[中英對照]User-Space Device Drivers in Linux: A First Look | 初識Linux用戶態設備驅動程序


如對Linux用戶態驅動程序開發有興趣,請閱讀本文,否則請飄過。

User-Space Device Drivers in Linux: A First Look | 初識Linux用戶態設備驅動程序

User-Space Device Drivers in Linux: A First Look
Mats Liljegren
Senior Software Architect
 Device drivers in Linux are traditionally run in kernel space, but can
also be run in user space. This paper will take a look at running
drivers in user space, trying to answer the questions in what degree
the driver can run in user space and what can be gained from this?

Linux設備驅動通常運行在內核空間,但是也可以運行在用戶空間。本文將介紹運行在用戶空間中的設備驅動程序,試圖回答以下兩個問題:驅動程序在用戶空間中運行的程度,以及從中獲得的好處。

In the '90s, user-space drivers in Linux were much about how
to make graphics run faster[1] by avoiding calling the kernel.
These drivers where commonly used by the X-windows server.

User-space driver has become ever more important, as a blog
post by Tedd Hoff[2] illustrates. In his case the kernel is seen as
the problem when trying to achieve high server connection capacity.

Network interface hardware companies like Intel, Texas Instruments
and Freescale have picked up on this and are now providing
software solutions for user-space drivers supporting their hardware.

在上世紀90年代,在Linux中的用戶空間驅動程序集中於如何使圖形運行得更快,通過避免內核調用。這些驅動程序通常在X-windows服務器上使用。用戶空間驅動程序變得越來越重要, 在Tedd Hoff發表的博客中有所論述。在他論述的例子中,內核被認為是問題之所在,當試圖提供高並發連接服務器能力(注:c10k問題)的時候。諸如英特爾、德州儀器公司和飛思卡爾這樣的網絡接口硬件公司已經開始研究這一問題,現在他們正在為支持他們的硬件的用戶空間驅動程序提供軟件解決方案。

1. Problems with kernel-space drivers 內核空間驅動程序存在的問題

Device drivers normally run in kernel space, since handling
interrupts and mapping hardware resources require privileges
that only the kernel space is allowed to have.
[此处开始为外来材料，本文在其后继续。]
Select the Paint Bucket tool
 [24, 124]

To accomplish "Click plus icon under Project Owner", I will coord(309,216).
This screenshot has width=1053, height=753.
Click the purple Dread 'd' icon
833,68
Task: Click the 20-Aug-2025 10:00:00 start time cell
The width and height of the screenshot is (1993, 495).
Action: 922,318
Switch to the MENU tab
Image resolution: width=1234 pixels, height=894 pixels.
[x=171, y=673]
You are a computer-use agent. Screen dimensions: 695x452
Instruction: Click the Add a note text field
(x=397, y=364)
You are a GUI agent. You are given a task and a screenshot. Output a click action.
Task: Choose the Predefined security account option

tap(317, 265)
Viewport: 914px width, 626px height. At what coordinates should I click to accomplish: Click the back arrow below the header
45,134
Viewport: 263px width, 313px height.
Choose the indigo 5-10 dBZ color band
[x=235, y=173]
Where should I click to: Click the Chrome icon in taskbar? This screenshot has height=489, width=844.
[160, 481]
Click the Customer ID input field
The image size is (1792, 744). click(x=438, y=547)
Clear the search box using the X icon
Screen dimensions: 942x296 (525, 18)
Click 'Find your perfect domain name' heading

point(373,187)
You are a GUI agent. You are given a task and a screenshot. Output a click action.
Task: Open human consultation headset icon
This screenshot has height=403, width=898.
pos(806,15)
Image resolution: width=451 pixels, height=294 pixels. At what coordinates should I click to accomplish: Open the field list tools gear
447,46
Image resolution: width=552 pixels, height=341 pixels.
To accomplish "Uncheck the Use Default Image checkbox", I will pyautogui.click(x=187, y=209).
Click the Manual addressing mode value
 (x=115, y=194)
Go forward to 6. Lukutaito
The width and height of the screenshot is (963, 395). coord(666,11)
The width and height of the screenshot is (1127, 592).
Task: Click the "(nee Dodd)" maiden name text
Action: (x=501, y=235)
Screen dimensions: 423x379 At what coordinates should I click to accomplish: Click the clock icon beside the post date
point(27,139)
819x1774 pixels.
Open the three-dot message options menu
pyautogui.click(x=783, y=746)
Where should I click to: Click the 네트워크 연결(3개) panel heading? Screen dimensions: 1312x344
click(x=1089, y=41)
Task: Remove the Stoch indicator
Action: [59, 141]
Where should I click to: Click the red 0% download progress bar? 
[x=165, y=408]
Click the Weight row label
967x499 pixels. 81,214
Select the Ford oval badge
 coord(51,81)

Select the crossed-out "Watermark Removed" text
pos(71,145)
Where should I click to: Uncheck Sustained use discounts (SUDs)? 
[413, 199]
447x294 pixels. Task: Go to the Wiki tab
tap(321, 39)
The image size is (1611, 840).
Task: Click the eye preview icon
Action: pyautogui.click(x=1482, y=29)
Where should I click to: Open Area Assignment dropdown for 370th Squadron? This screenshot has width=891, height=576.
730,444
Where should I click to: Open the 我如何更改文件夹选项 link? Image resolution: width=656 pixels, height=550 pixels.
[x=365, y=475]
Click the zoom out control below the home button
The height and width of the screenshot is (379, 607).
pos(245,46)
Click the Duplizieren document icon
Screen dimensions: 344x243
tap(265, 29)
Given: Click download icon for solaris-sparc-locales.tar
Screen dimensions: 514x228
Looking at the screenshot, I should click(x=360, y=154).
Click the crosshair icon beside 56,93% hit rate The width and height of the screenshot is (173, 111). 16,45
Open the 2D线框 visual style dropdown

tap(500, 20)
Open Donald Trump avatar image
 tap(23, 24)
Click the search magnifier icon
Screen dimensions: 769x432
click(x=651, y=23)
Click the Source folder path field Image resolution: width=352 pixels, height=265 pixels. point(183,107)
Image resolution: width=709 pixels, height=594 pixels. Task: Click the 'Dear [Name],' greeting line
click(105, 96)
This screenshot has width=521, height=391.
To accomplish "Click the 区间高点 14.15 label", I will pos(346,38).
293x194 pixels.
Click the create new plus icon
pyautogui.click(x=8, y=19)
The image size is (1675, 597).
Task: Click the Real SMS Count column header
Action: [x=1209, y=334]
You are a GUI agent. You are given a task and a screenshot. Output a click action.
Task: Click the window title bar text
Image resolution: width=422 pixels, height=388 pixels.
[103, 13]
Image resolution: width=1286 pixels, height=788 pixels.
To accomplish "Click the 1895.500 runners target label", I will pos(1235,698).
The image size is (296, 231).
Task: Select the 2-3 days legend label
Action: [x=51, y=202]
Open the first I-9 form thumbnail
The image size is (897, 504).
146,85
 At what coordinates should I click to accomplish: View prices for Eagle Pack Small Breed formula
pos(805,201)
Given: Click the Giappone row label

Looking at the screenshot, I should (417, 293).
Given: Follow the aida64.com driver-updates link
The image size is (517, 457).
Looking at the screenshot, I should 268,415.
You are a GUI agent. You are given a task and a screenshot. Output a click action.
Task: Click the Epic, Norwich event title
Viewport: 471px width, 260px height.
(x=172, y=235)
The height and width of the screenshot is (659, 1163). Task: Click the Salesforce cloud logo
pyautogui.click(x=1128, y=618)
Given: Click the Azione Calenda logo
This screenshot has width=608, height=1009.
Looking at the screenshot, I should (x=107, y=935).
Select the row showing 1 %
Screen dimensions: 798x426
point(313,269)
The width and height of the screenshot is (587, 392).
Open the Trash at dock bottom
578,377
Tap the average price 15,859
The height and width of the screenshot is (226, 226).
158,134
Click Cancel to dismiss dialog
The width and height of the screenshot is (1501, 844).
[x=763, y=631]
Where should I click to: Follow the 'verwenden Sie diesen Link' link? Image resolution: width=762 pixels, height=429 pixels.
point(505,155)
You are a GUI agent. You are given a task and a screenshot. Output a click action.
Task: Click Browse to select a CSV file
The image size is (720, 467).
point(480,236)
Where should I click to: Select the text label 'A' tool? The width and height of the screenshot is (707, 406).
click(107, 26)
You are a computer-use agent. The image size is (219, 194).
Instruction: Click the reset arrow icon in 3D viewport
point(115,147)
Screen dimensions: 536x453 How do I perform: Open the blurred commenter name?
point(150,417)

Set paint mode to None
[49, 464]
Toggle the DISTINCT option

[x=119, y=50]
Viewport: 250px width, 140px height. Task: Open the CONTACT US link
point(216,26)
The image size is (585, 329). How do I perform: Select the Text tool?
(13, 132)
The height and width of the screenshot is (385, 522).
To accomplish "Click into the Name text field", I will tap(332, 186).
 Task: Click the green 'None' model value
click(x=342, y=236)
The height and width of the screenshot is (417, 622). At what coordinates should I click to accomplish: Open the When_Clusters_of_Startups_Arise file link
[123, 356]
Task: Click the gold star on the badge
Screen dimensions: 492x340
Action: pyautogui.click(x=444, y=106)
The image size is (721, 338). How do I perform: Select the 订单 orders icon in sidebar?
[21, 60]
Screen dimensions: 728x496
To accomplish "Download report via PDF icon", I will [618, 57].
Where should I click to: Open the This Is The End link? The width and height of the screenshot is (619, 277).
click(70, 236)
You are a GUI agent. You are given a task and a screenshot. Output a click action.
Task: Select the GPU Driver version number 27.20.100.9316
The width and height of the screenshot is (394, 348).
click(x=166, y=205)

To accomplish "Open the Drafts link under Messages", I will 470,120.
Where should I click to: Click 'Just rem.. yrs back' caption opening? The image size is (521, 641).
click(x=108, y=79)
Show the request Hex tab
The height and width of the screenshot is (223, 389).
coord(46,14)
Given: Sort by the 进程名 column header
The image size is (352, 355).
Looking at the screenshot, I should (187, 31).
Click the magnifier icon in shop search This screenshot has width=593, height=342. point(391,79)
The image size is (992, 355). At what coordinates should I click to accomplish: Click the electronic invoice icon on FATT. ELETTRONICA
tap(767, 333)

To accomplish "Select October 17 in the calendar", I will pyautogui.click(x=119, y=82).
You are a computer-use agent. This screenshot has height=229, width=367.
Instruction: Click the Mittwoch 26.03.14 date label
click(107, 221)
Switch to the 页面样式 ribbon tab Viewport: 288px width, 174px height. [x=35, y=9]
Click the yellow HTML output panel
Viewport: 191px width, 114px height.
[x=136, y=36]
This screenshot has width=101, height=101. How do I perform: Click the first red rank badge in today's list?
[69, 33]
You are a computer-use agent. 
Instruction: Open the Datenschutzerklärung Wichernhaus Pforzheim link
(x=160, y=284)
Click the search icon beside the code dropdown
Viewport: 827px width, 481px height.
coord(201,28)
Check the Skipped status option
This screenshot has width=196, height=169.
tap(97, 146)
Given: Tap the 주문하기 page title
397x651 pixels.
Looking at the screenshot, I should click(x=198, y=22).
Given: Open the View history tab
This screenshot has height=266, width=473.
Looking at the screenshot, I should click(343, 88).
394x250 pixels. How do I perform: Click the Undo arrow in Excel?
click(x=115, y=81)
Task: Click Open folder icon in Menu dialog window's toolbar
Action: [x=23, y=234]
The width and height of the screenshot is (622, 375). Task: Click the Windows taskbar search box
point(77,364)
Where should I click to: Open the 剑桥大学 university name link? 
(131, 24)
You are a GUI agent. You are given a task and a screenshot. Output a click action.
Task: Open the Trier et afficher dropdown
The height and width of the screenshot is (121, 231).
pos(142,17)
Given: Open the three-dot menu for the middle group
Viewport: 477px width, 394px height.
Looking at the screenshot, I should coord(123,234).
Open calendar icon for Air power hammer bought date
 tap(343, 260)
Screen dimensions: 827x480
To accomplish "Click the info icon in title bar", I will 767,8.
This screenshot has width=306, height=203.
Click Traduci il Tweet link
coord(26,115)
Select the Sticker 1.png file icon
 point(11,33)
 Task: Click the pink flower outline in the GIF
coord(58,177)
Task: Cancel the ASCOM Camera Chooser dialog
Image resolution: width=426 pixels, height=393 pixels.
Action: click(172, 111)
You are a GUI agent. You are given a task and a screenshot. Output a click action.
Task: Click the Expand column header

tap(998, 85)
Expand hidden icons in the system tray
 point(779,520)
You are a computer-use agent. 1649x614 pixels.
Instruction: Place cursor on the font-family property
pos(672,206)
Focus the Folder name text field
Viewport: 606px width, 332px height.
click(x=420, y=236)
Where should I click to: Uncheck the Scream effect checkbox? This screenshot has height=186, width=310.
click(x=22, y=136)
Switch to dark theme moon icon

However, it is not
without drawbacks.

設備驅動程序通常在內核空間中運行,因為中斷處理和硬件資源映射需要特權,對應的特權只有內核空間才允許擁有。然而,它也並非沒有缺點。

1.1 System call overhead 系統調用的開銷

Each call to the kernel must perform a switch from user mode
to supervisor mode, and then back again. This takes time, which can
become a performance bottleneck if the calls are frequent.
Furthermore, the overhead is very much non-predictable, which
has a negative performance impact on real-time applications.

對內核的每一個調用必須從用戶模式切換到超級管理(內核)模式,然后再返回。這顯然需要時間,如果調用頻繁的話,就會成為性能瓶頸。此外,開銷很大程度上是不可預測的,這對實時應用程序將產生負面的性能影響。

1.2 Steep learning curve 學習曲線陡峭

The kernel-space API is different. For example, malloc() needs
to be replaced by one of the several types of memory allocations
that the kernel can offer, such as kmalloc(), vmalloc(), alloc_pages()
or get_zeroed_page(). There is a lot to learn before becoming
productive.

跟用戶空間API相比,內核空間API有所不同。例如,如取代malloc()的話,內核就提供了幾種不同類型的內存分配API,比如kmalloc(), vmalloc(), alloc_pages()或get_zeroed_page()。想在內核編程方面卓有成效,需要學習的東西很多。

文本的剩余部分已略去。